*** Material provided ***
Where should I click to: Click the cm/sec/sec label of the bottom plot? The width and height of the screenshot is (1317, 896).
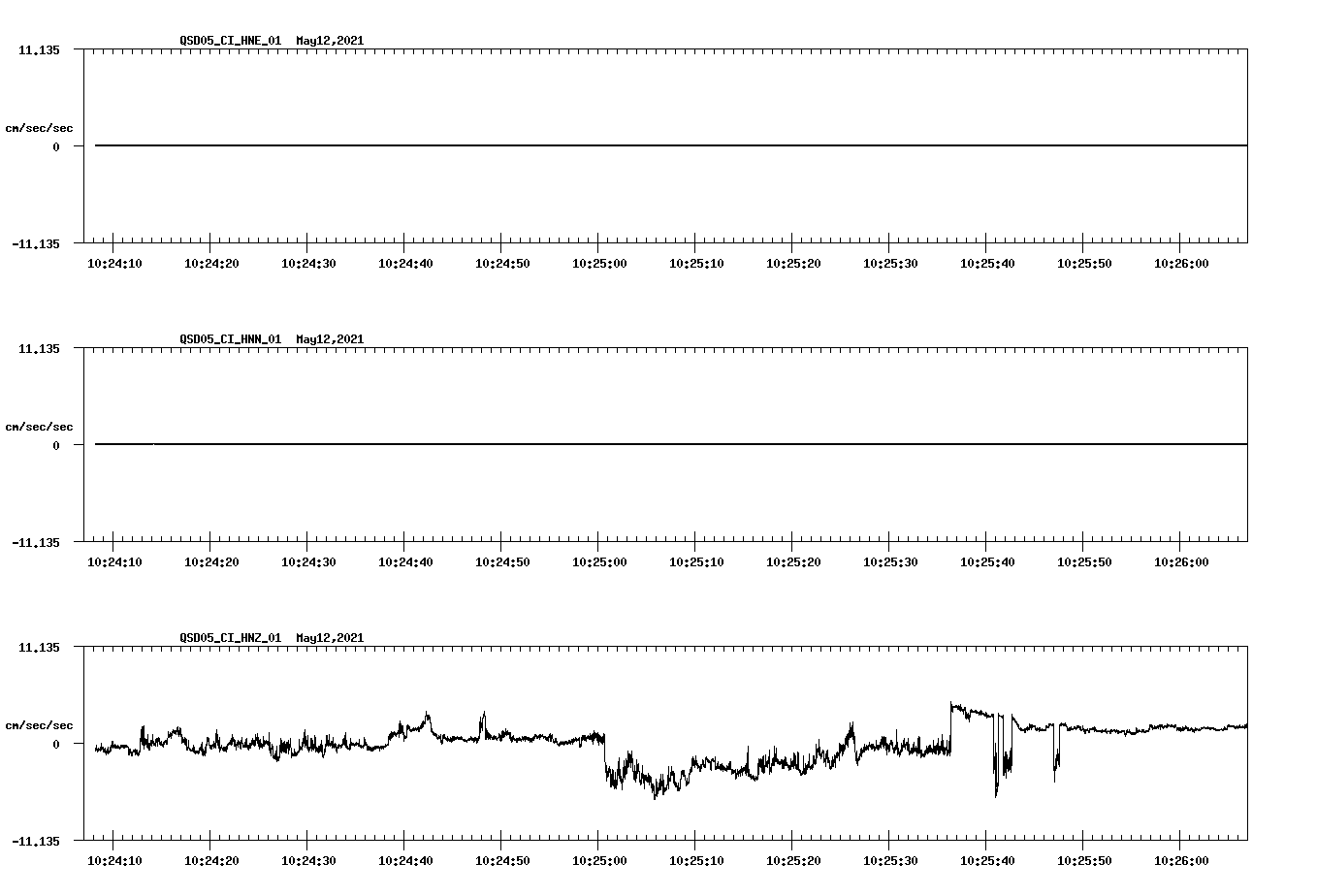[40, 722]
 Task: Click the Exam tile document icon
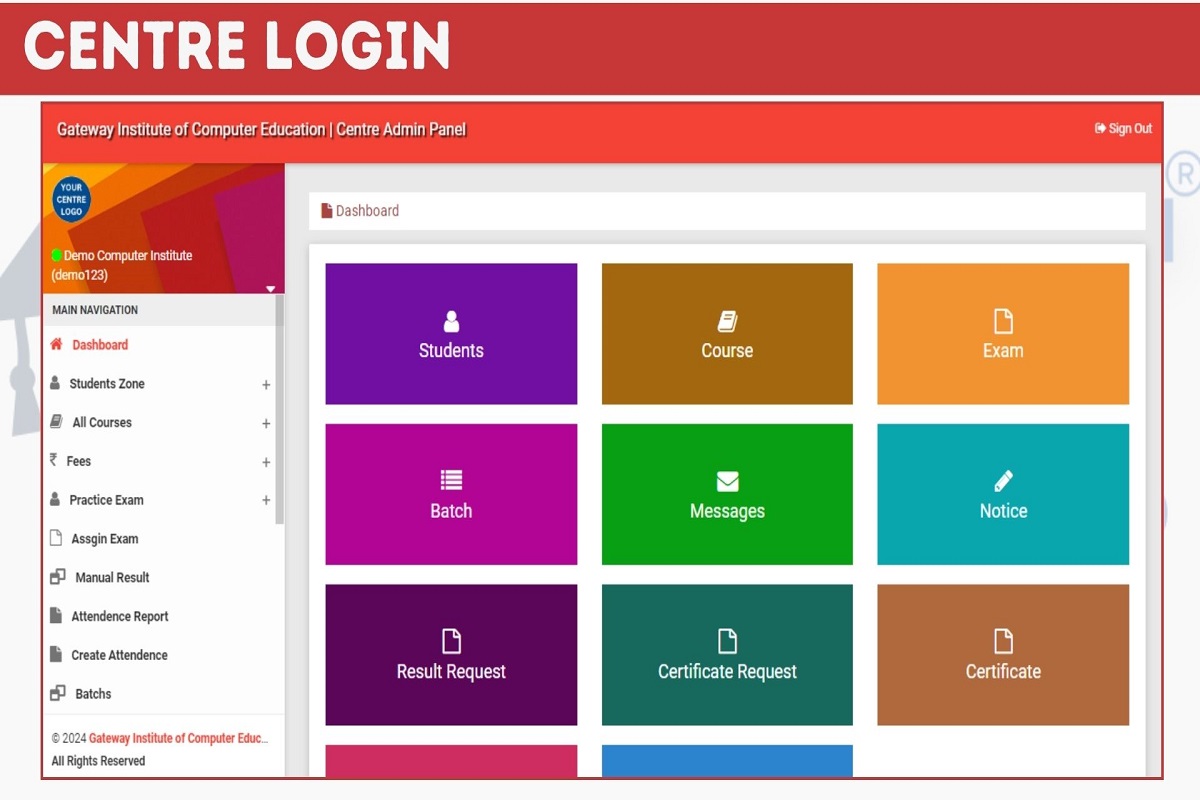pyautogui.click(x=1003, y=321)
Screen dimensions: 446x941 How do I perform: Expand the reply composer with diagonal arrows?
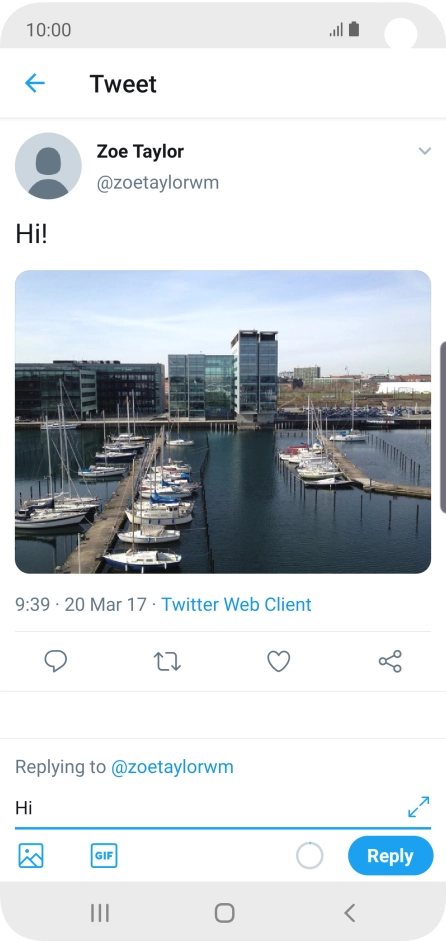[418, 807]
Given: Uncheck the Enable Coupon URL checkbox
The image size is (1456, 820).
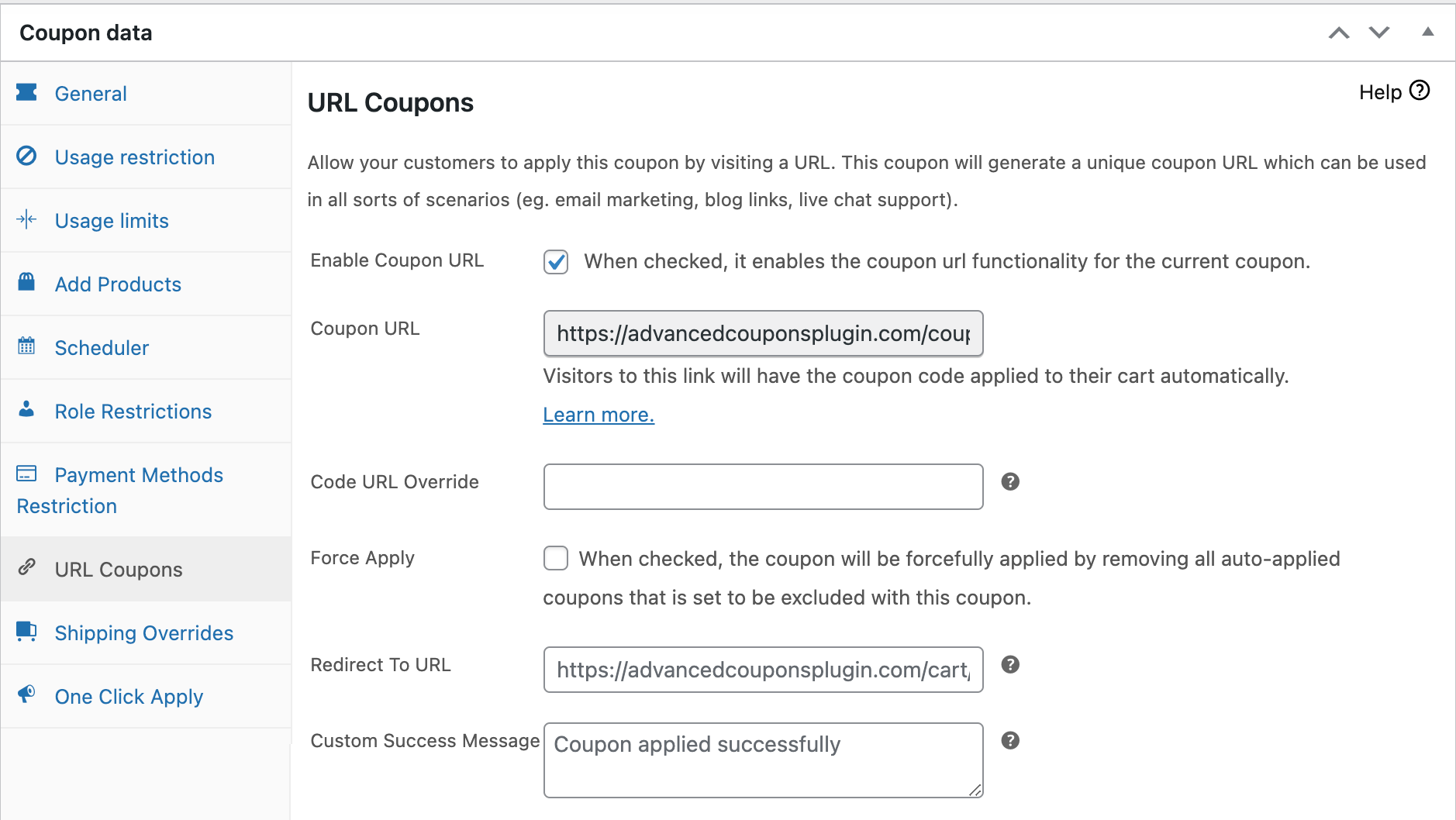Looking at the screenshot, I should click(x=556, y=262).
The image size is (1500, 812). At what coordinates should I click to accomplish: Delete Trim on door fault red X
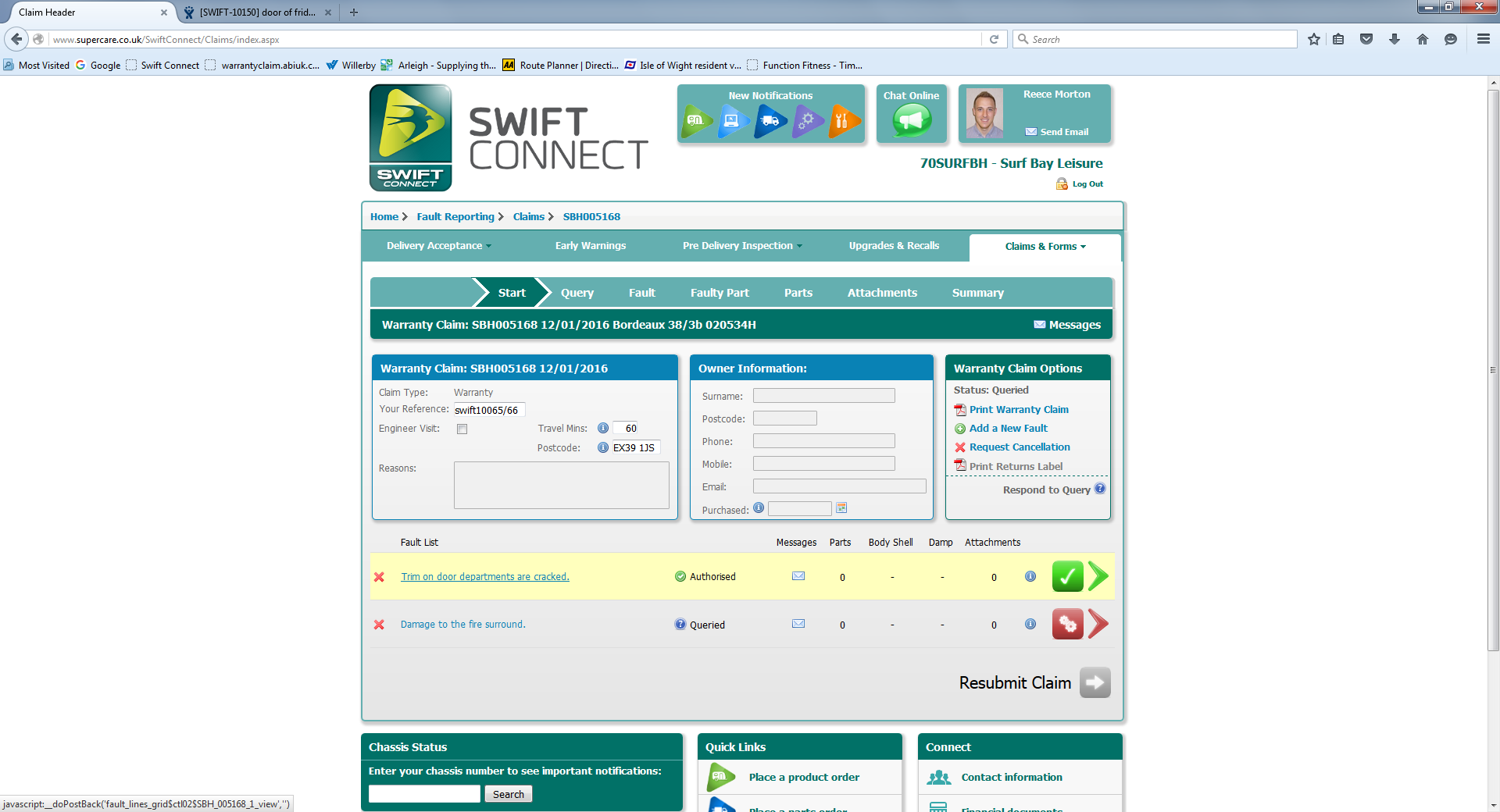click(x=379, y=577)
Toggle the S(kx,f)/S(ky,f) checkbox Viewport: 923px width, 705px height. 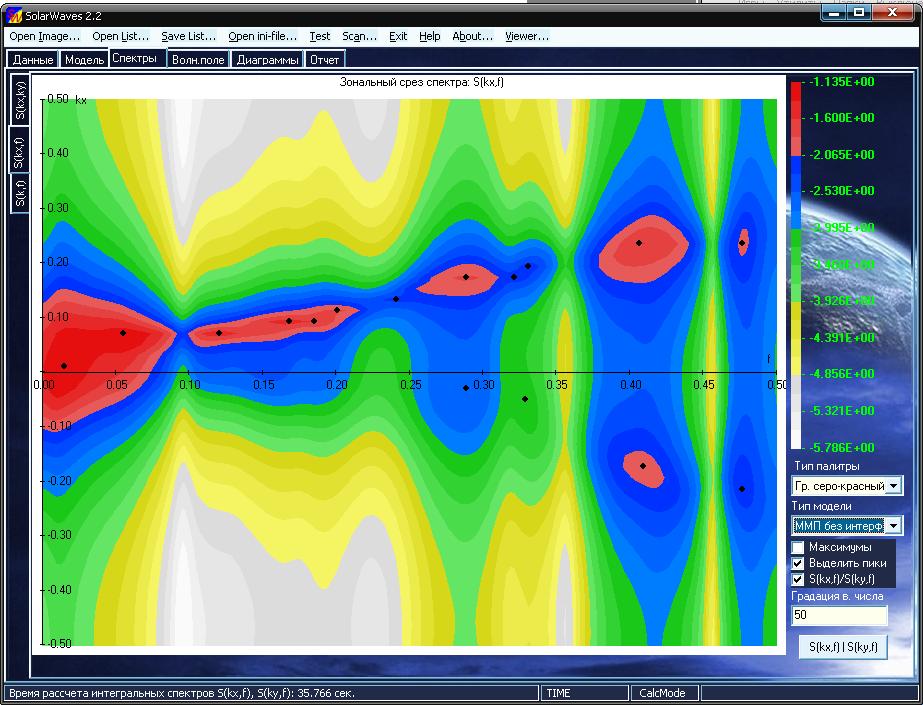pos(798,579)
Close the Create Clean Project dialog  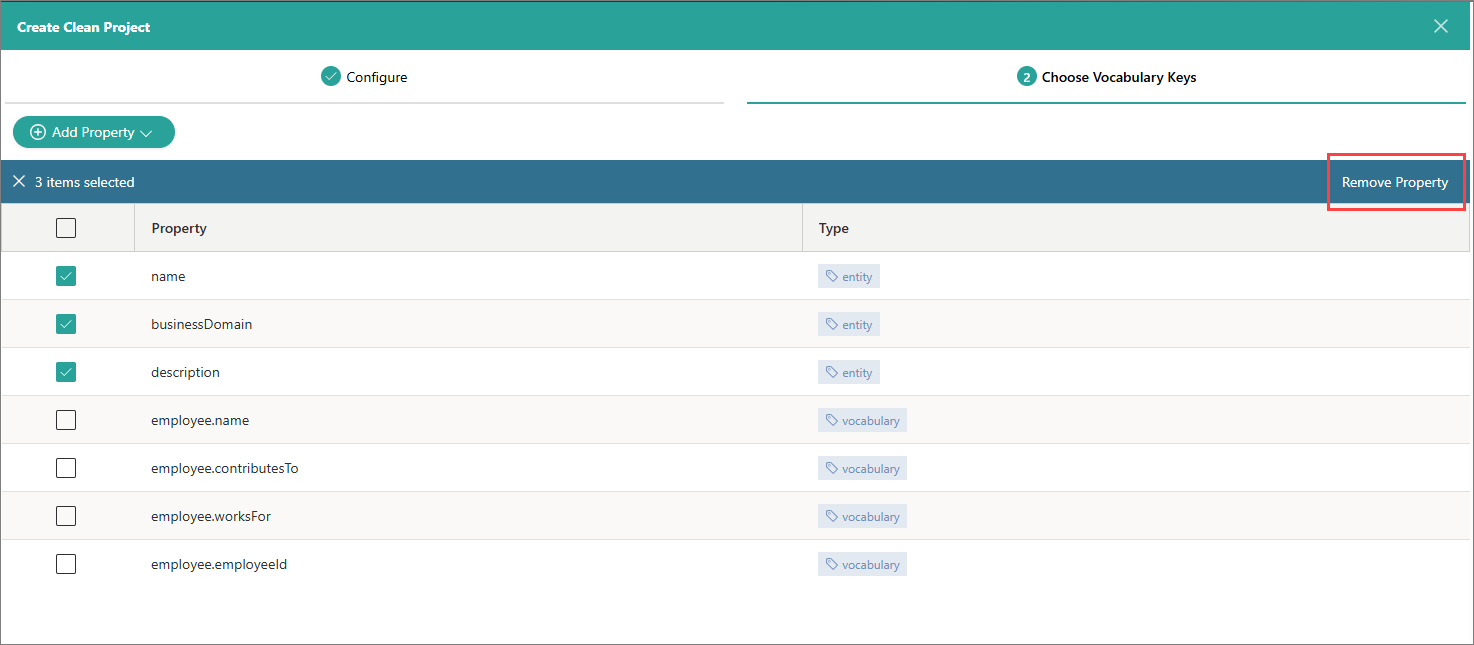coord(1441,26)
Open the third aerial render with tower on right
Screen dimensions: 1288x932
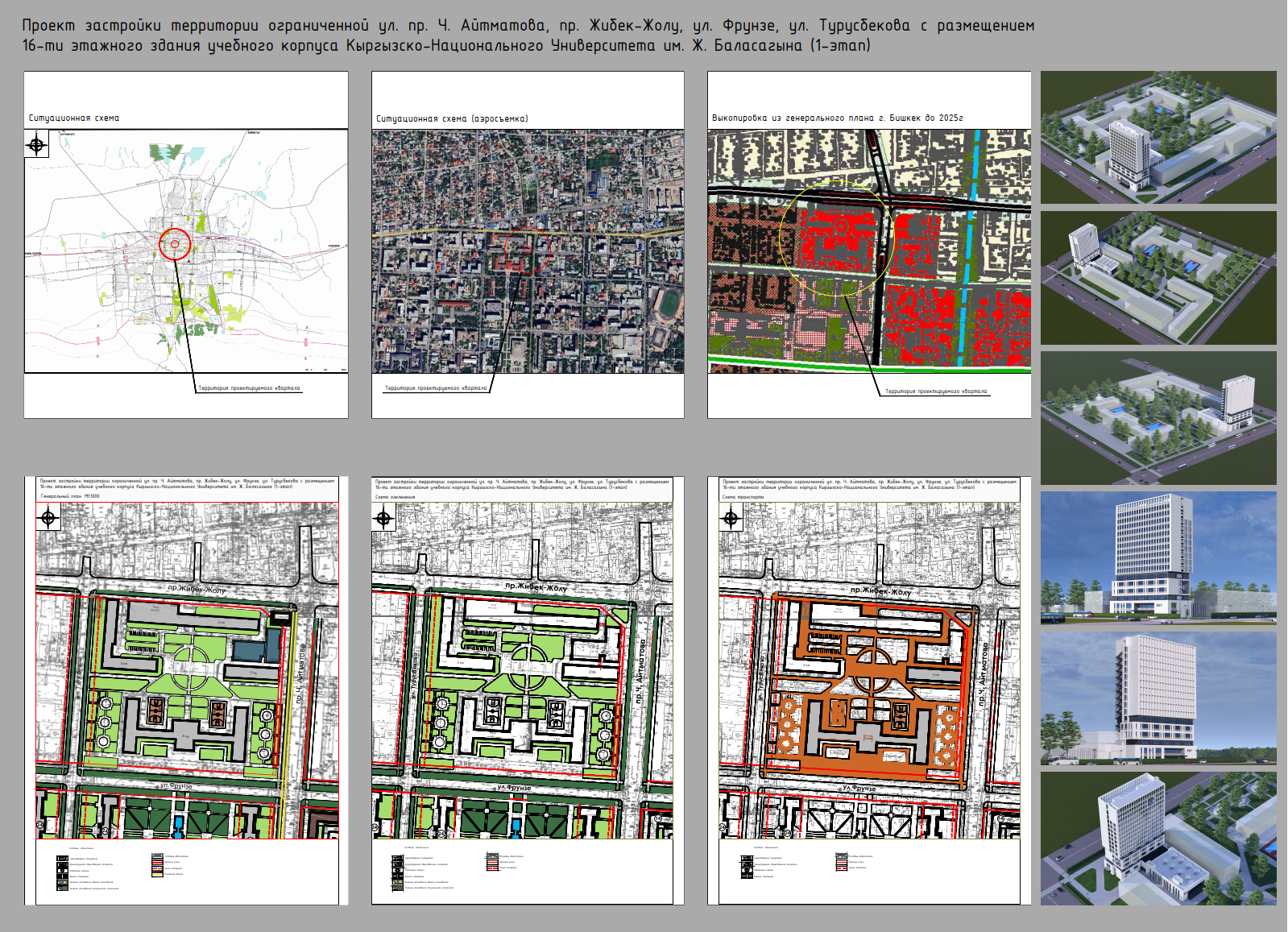[1158, 417]
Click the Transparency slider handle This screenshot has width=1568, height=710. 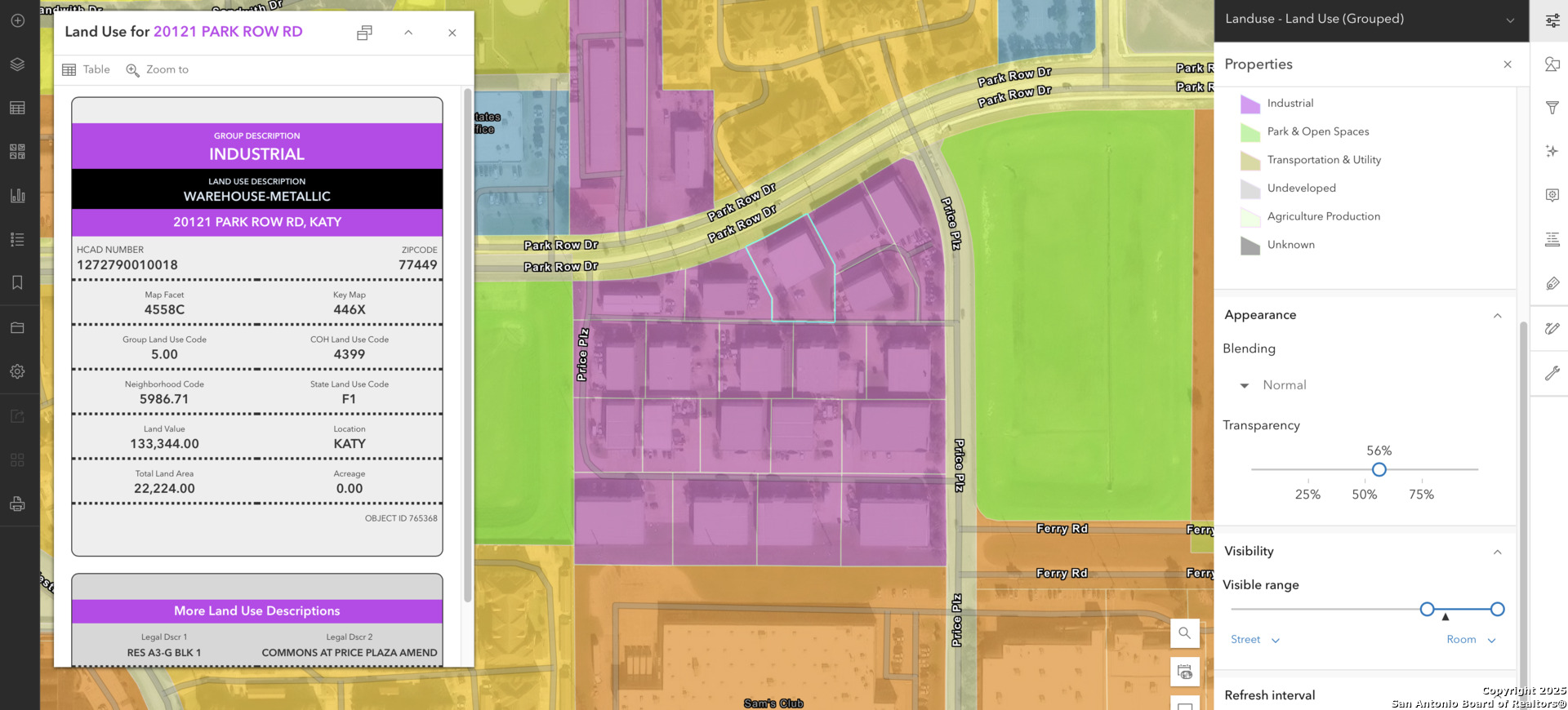(1379, 469)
*** End of Material provided ***
Task prompt ▸ Make an exact copy of the records from their first line through the line containing "Given: Uncheck the Enable Coupon URL checkbox", both ends included, with the pictures omitted.

Written solution ▸
Where should I click to: Click the cm/sec/sec label of the bottom plot? The width and height of the screenshot is (1317, 896).
[40, 722]
 Task: Click the Exam tile document icon
pyautogui.click(x=1003, y=321)
Screen dimensions: 446x941 How do I perform: Expand the reply composer with diagonal arrows?
[418, 807]
Given: Uncheck the Enable Coupon URL checkbox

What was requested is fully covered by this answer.